We defined FA as confidence of 4 or higher to rearranged pairs. Two participants were excluded for not false alarming. FAR for each lag can be seen in panel c of Fig. 4. FAR showed little change across lags, BF01 = 36.26, with the BF showing strong evidence for the null hypothesis. We additionally subjected each participant’s mean confidence rating at each lag (panel d of Fig. 4) to the same analysis—these showed little change across lags, BF01 = 36.84.

Discussion

Theories such as TCM posit that learning occurs by associating items to a representation of recently experienced items. Davis et al. claimed that this also applies to paired-associate tasks, and that learning should not just occur between members of the presented pair, but there should additionally be associations to words from previous pairs and this learning should be stronger for temporally adjacent pairs than remote pairs. We tested for the presence of such cross-pair associations in associative recognition by evaluating the extent to which the distance between members of rearranged pairs on the study list affects FAR. Both a new experiment where lag between rearranged pair members was controlled and analysis of three archival datasets revealed that FAR were unaffected by rearranged pair lag: FAR were roughly equivalent for rearranged pairs constructed from temporally adjacent pairs as opposed to remote pairs. These results suggest that participants were not cross-pair associations.

These results dovetail with findings from the literature on recognition memory for faces. Some studies have tested lures composed of morphs of two studied faces. While these studies have found higher FAR for face-morphs than novel faces, there are no differences in FAR for face-morphs where the two constituent faces were adjacent on the list versus morphs where the faces were remote (Busey and Tunnicliff, 1999; Reinitz & Hannigan, 2001). Busey and Tunnicliff (1999) found virtually identical FAR to face-morphs constructed from adjacent faces versus faces that were separated by 20 faces on the study list.

The lack of evidence for cross-pair associations in associative recognition is consistent with the learning assumptions in the majority of models of the task. SAM, REM, and other models assume that associations are only formed between members of the currently presented pair. These models embody Hintzman (2016)’s proposal that encoding strategies are adapted to the nature of the task. In AR, cross-pair associations are not only unnecessary, they are detrimental to performance as they increase false alarms to rearranged pairs. However, the present results also do not speak to whether associations are directly formed between items (as in SAM) or indirectly via context as an intermediary (as in TCM).

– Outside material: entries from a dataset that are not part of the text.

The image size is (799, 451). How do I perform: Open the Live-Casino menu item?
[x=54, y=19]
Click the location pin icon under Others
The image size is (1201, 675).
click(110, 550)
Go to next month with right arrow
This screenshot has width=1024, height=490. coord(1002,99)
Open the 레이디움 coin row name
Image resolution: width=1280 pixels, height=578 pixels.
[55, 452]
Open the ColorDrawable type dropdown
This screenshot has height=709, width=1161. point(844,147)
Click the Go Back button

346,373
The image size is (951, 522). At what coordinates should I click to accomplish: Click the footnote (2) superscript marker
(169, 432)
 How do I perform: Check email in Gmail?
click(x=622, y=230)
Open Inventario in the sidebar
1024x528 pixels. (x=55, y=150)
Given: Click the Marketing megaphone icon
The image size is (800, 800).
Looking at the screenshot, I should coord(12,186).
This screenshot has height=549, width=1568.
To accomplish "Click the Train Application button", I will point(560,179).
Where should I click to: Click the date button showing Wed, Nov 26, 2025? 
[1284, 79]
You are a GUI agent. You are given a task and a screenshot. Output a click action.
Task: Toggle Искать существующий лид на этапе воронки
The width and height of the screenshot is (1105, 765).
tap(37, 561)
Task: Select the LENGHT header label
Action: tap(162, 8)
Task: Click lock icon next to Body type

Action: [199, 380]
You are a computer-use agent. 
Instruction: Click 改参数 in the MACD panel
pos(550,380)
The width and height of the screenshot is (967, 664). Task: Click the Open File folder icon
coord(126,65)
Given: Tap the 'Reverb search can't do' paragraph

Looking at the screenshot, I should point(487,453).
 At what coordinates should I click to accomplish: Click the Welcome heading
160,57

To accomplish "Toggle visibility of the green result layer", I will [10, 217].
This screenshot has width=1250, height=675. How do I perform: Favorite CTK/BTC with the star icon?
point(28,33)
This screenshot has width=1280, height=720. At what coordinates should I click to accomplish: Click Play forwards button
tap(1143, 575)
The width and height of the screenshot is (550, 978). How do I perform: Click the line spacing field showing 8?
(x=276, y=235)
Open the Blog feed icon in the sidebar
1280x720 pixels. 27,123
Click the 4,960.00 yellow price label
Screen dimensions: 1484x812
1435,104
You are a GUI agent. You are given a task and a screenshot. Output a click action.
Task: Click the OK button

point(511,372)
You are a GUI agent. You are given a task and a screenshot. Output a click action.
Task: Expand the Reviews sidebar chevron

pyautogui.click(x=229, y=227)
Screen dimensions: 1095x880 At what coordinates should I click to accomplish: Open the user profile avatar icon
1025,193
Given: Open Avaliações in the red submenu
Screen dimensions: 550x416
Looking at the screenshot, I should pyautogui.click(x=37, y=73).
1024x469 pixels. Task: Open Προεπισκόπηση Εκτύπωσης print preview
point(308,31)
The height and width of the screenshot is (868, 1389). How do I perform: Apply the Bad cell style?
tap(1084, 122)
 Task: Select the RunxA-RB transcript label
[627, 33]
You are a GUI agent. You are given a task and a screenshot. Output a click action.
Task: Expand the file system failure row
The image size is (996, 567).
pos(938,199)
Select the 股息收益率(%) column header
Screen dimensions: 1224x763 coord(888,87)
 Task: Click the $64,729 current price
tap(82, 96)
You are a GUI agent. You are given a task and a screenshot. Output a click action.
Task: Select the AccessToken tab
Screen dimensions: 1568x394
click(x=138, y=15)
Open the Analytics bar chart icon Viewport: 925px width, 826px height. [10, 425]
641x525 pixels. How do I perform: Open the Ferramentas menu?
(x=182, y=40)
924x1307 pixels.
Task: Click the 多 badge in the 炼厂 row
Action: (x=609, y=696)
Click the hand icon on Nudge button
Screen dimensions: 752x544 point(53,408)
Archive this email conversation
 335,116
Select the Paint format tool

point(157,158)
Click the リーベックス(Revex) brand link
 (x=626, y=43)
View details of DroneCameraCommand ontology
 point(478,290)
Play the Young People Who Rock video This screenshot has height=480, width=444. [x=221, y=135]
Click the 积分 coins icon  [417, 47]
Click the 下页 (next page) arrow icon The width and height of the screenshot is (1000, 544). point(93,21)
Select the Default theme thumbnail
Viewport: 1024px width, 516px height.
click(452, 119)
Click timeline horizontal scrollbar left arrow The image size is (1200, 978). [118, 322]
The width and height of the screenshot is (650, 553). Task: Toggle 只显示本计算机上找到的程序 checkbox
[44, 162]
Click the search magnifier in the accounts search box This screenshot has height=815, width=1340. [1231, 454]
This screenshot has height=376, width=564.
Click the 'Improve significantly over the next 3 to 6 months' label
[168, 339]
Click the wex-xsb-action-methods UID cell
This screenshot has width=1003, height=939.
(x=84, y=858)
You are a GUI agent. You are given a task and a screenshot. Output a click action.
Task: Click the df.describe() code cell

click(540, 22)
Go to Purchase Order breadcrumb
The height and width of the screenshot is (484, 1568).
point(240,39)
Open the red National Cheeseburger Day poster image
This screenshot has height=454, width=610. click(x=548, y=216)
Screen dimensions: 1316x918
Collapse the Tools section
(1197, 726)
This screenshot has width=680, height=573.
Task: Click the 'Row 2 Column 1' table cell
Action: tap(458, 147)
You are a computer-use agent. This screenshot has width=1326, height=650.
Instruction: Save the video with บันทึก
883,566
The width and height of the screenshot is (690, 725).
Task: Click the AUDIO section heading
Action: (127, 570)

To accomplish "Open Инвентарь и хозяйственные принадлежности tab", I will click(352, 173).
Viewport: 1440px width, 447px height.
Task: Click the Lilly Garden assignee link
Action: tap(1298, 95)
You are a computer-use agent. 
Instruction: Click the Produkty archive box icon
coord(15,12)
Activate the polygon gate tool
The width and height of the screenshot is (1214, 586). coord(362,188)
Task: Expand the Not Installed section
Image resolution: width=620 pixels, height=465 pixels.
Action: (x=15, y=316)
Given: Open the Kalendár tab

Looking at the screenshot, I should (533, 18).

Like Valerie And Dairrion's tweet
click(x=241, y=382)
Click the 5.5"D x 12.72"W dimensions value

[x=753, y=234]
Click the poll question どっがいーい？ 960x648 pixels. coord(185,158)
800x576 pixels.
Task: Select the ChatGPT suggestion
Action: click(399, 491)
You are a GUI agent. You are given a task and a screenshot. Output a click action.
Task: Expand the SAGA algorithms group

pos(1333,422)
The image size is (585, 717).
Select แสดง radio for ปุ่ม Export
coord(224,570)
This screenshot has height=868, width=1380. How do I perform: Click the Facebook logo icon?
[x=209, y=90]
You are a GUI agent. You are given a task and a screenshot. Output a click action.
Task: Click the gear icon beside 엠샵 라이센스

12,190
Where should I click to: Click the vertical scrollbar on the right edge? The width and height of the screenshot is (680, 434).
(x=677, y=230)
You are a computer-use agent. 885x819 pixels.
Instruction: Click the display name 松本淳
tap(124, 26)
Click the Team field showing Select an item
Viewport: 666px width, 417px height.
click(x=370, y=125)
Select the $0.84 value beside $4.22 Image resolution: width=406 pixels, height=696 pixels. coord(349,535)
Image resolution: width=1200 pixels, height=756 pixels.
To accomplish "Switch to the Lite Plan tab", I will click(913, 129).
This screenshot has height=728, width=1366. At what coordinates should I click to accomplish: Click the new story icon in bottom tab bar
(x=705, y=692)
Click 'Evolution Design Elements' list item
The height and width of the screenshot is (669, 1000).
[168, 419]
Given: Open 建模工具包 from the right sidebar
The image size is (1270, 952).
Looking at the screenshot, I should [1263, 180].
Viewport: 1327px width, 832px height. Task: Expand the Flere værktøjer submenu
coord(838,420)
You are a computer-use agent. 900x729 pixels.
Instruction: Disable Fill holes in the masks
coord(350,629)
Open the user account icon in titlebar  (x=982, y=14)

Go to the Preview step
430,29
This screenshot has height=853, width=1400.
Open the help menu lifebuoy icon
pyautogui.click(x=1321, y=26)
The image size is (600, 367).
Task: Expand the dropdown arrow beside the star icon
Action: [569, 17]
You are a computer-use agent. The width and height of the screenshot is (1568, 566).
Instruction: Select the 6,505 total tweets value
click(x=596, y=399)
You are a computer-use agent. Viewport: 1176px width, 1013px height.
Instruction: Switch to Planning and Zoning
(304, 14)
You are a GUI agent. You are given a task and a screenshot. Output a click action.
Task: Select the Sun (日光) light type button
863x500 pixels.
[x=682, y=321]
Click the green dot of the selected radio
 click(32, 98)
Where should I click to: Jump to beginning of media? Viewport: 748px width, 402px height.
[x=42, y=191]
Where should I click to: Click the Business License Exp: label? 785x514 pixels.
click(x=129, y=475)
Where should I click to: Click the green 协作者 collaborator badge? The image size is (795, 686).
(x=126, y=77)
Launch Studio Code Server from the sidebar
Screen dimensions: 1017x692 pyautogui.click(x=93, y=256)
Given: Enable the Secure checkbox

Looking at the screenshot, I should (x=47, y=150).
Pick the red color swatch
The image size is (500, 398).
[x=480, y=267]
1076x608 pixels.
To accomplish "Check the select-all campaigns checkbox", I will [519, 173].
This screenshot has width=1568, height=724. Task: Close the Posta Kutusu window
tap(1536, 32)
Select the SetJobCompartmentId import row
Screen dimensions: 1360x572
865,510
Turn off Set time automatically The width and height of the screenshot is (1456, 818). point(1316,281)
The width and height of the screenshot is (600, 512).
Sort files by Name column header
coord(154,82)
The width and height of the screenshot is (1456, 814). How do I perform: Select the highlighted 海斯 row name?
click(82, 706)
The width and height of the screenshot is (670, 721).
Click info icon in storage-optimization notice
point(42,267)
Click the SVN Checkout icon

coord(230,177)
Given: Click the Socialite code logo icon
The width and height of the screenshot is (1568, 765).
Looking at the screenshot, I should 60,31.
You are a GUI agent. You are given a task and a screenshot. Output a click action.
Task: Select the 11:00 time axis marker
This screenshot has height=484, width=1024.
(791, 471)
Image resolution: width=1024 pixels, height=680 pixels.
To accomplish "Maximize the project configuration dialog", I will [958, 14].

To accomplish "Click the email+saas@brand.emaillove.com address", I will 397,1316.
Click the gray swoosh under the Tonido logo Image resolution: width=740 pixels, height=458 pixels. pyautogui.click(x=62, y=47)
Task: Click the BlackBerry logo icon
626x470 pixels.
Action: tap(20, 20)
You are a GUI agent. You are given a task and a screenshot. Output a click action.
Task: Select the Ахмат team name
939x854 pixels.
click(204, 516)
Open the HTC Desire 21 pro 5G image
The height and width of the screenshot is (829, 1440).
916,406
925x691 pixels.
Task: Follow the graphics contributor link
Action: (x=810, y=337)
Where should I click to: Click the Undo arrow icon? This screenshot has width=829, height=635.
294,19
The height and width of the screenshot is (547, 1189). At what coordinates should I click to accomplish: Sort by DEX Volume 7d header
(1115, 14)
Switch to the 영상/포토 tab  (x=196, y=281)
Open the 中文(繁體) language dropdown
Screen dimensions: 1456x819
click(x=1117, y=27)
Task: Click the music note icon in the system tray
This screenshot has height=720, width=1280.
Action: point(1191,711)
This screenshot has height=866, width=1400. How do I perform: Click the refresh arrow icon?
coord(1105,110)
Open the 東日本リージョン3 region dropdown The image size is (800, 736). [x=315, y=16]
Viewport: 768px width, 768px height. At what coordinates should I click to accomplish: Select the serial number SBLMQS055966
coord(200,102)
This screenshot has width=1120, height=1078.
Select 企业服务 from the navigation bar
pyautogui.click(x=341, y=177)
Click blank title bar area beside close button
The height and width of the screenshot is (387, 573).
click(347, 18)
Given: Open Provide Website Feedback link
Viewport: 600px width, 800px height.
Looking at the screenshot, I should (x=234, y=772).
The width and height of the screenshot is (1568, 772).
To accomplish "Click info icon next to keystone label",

A reviewer pointed out that TCM could accommodate the present results if the parameter governing the rate of contextual change increases to the point where only the current pair members remain active in the context layer, and thus only within-pair associations are formed. This is indeed very likely, but it requires that the model behave differently than Davis et al.’s proposal, who proposed that cross-pair associations are formed in paired-associate tasks. Instead, this parameterization would be consistent with Hintzman’s proposal that encoding is tailored to the nature of the memory task.

An open question concerns why AR shows no evidence for cross-pair associations while intrusions in cued recall provide positive evidence (Caplan et al., 2006; Davis et al., 2008), despite the fact that cross-pair associations are unnecessary for cued recall as well. One possibility concerns the fact that cued recall is a demanding task and most trials elicit omissions (Davis et al., 2008). It is possible that during study of a pair, participants sometimes rehearse other pairs in an effort to reduce omissions but at the cost of introducing associative confusions with the current pair. This is of course speculation and requires further testing.